─── TEXTO CITADO

La derrota en el campo de batalla no acabó con una manera de pensar…
La masacre de
Charleston fue un acto de terrorismo doméstico inspirado por el odio a los
negros. La reacción inicial de voceros republicanos y comentaristas de derecha
fue -como es su costumbre- reducirla a un acto demencial cometido por un
individuo aislado. Aplicaron la “estrategia sureña”.
El KKK fue uno
de los vehículos de supremacía de los blancos sureños después de la
Reconstrucción. Sus víctimas iniciales fueron los negros, los católicos y los
judíos, todos ellos considerados una amenaza a esa supremacía. Hoy en día las
víctimas del rechazo racial son también los hispanos, como se echa de ver en la
aceptación que entre ciertos grupos han tenido los comentarios extremadamente
despectivos de Donald Trump, candidato presidencial republicano, sobre los
mexicanos inmigrantes, a quienes describió como narcotraficantes, criminales
violentos, violadores y usurpadores de los empleos y salarios propios de los
estadounidenses. Ampliando su discurso ha dicho que América Latina, el Medio Oriente
y el resto del mundo no están enviando buena gente a los Estados Unidos. Su
discurso repite temas que tienen eco en parte de la población blanca: los
inmigrantes, como los negros, son un peligro para la sociedad.

──────
─── DATOS PROPORCIONADOS

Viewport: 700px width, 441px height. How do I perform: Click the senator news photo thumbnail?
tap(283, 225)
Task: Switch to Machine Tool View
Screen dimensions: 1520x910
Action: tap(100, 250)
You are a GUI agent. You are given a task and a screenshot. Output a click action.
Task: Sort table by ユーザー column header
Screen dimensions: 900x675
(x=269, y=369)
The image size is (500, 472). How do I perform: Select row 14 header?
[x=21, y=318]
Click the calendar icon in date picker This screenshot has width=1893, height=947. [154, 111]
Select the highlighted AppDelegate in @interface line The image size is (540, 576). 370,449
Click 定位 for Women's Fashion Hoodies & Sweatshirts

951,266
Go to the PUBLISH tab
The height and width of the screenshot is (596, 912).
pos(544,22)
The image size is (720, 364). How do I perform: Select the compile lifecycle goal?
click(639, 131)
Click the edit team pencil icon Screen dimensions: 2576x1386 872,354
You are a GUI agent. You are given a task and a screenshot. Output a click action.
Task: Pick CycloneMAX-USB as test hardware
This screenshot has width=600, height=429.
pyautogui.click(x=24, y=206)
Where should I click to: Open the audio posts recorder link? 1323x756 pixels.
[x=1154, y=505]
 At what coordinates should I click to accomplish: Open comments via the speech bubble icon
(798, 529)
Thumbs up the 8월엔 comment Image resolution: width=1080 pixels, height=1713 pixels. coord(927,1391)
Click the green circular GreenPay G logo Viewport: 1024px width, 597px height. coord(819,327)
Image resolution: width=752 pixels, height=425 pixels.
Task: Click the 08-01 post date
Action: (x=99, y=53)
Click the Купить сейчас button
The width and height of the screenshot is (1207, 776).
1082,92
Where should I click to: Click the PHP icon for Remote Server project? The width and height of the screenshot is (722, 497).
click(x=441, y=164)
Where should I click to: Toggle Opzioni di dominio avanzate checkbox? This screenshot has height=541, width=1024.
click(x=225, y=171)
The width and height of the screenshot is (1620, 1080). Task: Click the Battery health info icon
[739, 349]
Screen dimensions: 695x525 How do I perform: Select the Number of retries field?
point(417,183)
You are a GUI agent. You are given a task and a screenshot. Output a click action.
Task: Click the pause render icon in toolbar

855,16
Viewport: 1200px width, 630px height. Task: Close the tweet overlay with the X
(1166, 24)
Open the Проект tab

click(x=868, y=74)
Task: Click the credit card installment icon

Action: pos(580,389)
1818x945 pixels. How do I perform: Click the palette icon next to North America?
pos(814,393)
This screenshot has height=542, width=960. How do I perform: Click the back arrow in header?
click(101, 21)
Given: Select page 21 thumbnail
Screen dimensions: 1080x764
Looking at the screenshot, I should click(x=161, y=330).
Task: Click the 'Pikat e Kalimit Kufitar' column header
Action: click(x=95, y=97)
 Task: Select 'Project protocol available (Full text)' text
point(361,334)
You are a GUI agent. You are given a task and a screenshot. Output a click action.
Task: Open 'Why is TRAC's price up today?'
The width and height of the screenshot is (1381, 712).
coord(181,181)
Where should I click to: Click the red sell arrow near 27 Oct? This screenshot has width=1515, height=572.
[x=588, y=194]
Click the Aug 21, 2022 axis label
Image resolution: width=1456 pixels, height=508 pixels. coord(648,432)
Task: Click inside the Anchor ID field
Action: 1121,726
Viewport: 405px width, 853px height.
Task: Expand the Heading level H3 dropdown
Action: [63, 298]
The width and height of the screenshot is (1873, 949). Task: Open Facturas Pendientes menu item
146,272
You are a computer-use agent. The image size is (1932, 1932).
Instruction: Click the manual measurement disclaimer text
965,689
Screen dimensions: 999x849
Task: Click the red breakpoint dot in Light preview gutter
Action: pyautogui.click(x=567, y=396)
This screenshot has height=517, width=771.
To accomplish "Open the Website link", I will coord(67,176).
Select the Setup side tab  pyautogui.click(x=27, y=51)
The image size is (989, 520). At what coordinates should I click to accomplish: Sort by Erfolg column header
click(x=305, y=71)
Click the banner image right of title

──────

OBJETIVOS:
• A. Según el texto citado, ¿quiénes fueron las víctimas iniciales del KKK?
• B. Resume el texto citado en dos oraciones.
Las entradas no guardan relación alguna con el texto citado.

RESPUESTAS:
• A. Los negros, los católicos y los judíos.

• B. La masacre de Charleston fue un acto de terrorismo doméstico inspirado por el odio a los negros, que voceros republicanos y comentaristas de derecha redujeron al acto demencial de un individuo aislado. Las víctimas del rechazo racial, que en un principio fueron los negros, los católicos y los judíos, hoy son también los hispanos, como muestra la aceptación que en ciertos grupos han tenido los comentarios despectivos de Donald Trump sobre los inmigrantes mexicanos.